### Exercise
Can you resume the tribute to actor Shreeram Lagoo, picking up after its final sentence?

### Excerpt

How important is theatre for an actor aspiring to make a career in cinema could be deduced from the long career of veteran actor Shreeram Lagoo, who passed away at the age of 92 in his beloved city of Pune on December 17.
Whether he played a pivotal part in a serious, meaningful movie or enacted a bit role in a crass commercial potboiler, he made sure with consummate ease that his acting look real. It did not matter to him whether the film was directed by Jabbar Patel and Gulzar or Prakash Mehra and Saawan Kumar Tak. He was one of the very few actors who looked as real on celluloid as he was in front of the live audience on stage. It was not for nothing that many of his colleagues compared him to the greats like Motilal and Balraj Sahni, when it came to flair for natural acting.
The credit for it entirely goes to his background of and passion for theatre, which helped him hone his acting prowess while he performed on the Marathi, Gujarati and Hindi stage. Even though he was a medical practitioner by profession, an ENT specialist to be precise, he gave up his thriving practice to devote the rest of his life to champion the cause of art and culture through theatre and cinema.
In the 1980s, when he was one of the busiest actors around in Bollywood, he did a few commercials for products like toothpaste and chyawanprash, which created furore and ultimately led to the cancellation of his registration as a doctor on ethical grounds by the Medical Council of India (MCI). But so dedicated was he to his craft as an actor that he hardly seem to bother. “I would have been worried had I been banned from acting,” he once famously quipped.

### Data provided
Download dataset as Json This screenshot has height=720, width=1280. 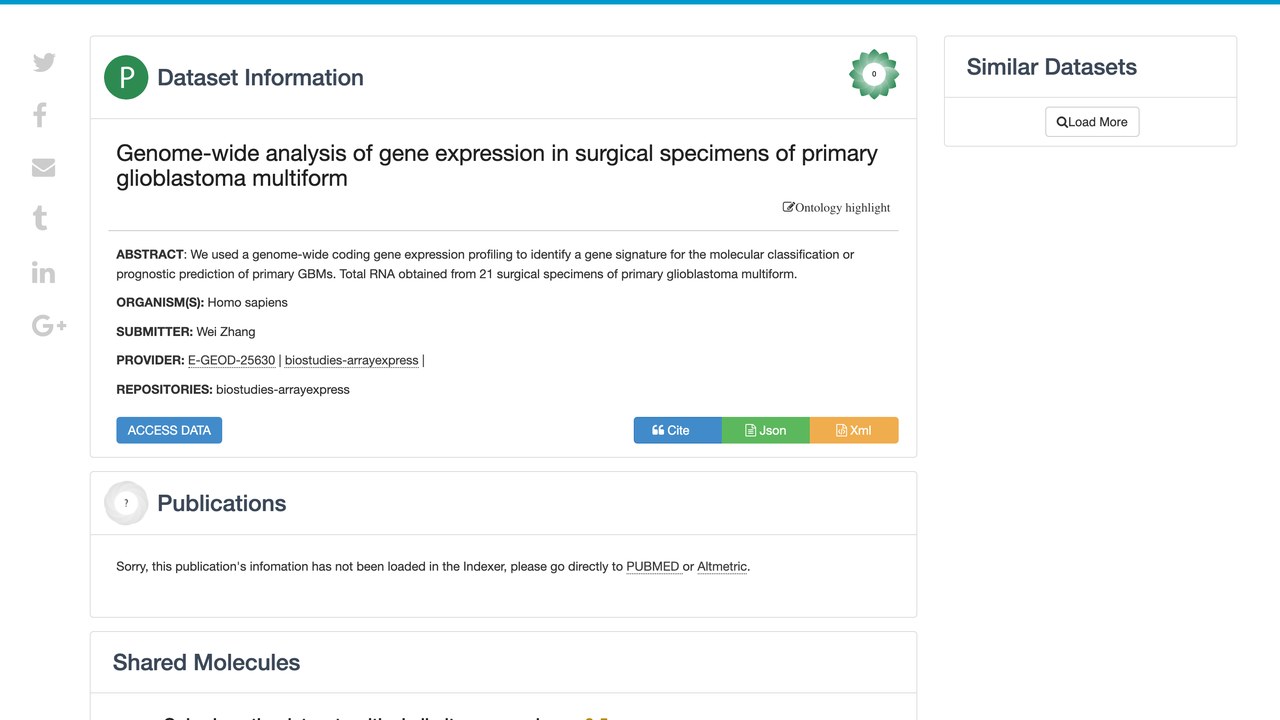(765, 430)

### Result of this exercise
The Hindi cinema audiences primarily know him as an actor who did multiple character roles in all kinds of cinema – the so-called art films, middle-of-the-road projects and masala entertainers. Ghraonda (1977) earned him prestigious awards but it was his initial Marathi films and plays that made him a living legend. His performances in plays like Natasamrat and movies such as Pinjara (1972), Samna (1974) and Sinhasan (1980) earned him a permanent place in the pantheon of great actors. He also played Gopal Krishna Gokhle in Richard Attenborough’s Oscar-wiining Gandhi (1982).
Dr Lagoo, however, was one of those actors who believed that no role was big or small. He had no qualms in doing a two-scene part if he felt it offered him a chance to perform. It remained an intrinsic part of his philosophy as an actor. He remained busy for about two-and-a-half decades in Hindi cinema before making a quiet exit to settle down in Pune. He had a major setback in his life when one of his sons died in an accident but he kept himself busy, espousing the cause of theatre till his last breath.